= Testimonio =

Testimonios are a form of resistance used by Latin American feminist movements against military governments, authoritarian regimes, and systems of oppression.

== General ==
Testimonio is a Latin American feminist form of resistance against larger oppressive structures like patriarchy that uses a method of rescripting and rewriting history to center previously oppressed voices through women's testimonial literature. Feminists who use testimonios center stories of marginalized people to fight mainstream cultural narratives that hide their stories. Even though testimonios began as a form of countercultural storytelling based on witness accounts, many also blend fictional narratives with historical narratives.
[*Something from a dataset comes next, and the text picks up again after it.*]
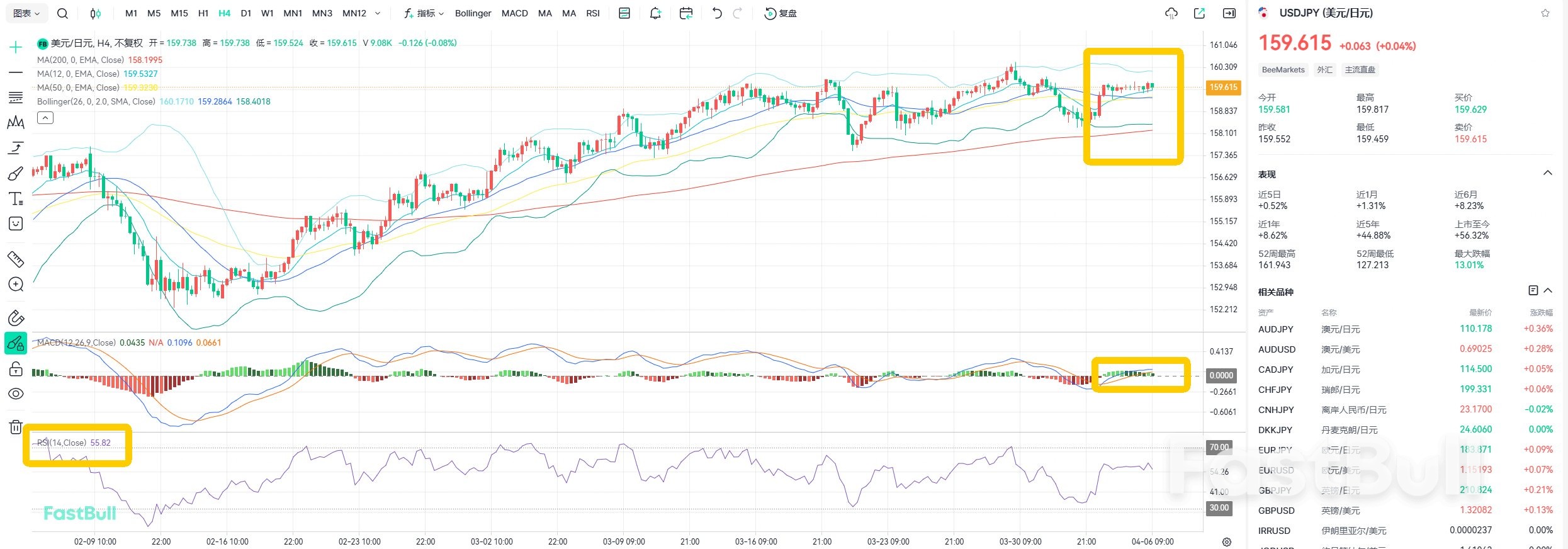Toggle magnet snap mode
Screen dimensions: 1568x549
click(16, 318)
Fictionalizing memories allows the authors to make their stories more emotional and powerful, and gives them revolutionary potential.

Testimonios as a practice began as a part of the women's liberation movement in response to growing authoritarianism and military rule in Latin America in the 1970s. Testimonios became a way that women resisted oppressive governments and gave rise to new forms of political protest.

== Etymology ==
The Latin word testimonio derives from Old Northern French testimonie (Old French testimoine, testemoigne) and from Latin testimonium, meaning "evidence, proof, witness, or attestation". It also derives from the Latin word testis, which is "a witness or one who attests". Testis was a word usually regarded as a special application of a "witness" on the notion of what "bears witness to male virility". The suffix -monium signifies action, state, or condition.

== Examples ==

=== The Little School (1986) by Alicia Partnoy ===
Alicia Partnoy's The Little School tells her story as one of "the disappeared" Argentinian prisoners during Argentina's military dictatorship in the late 1970s. Taken to La Escuelita "The Little School", Partnoy endured violence and torture to be "taught a lesson". Being one of the few survivors, she refused to remain silent and shared her experiences into a fictionalized and detailed narrative where she organized her memories into survival tales. Her writing serves as a testimonio of political repression and act of resistance.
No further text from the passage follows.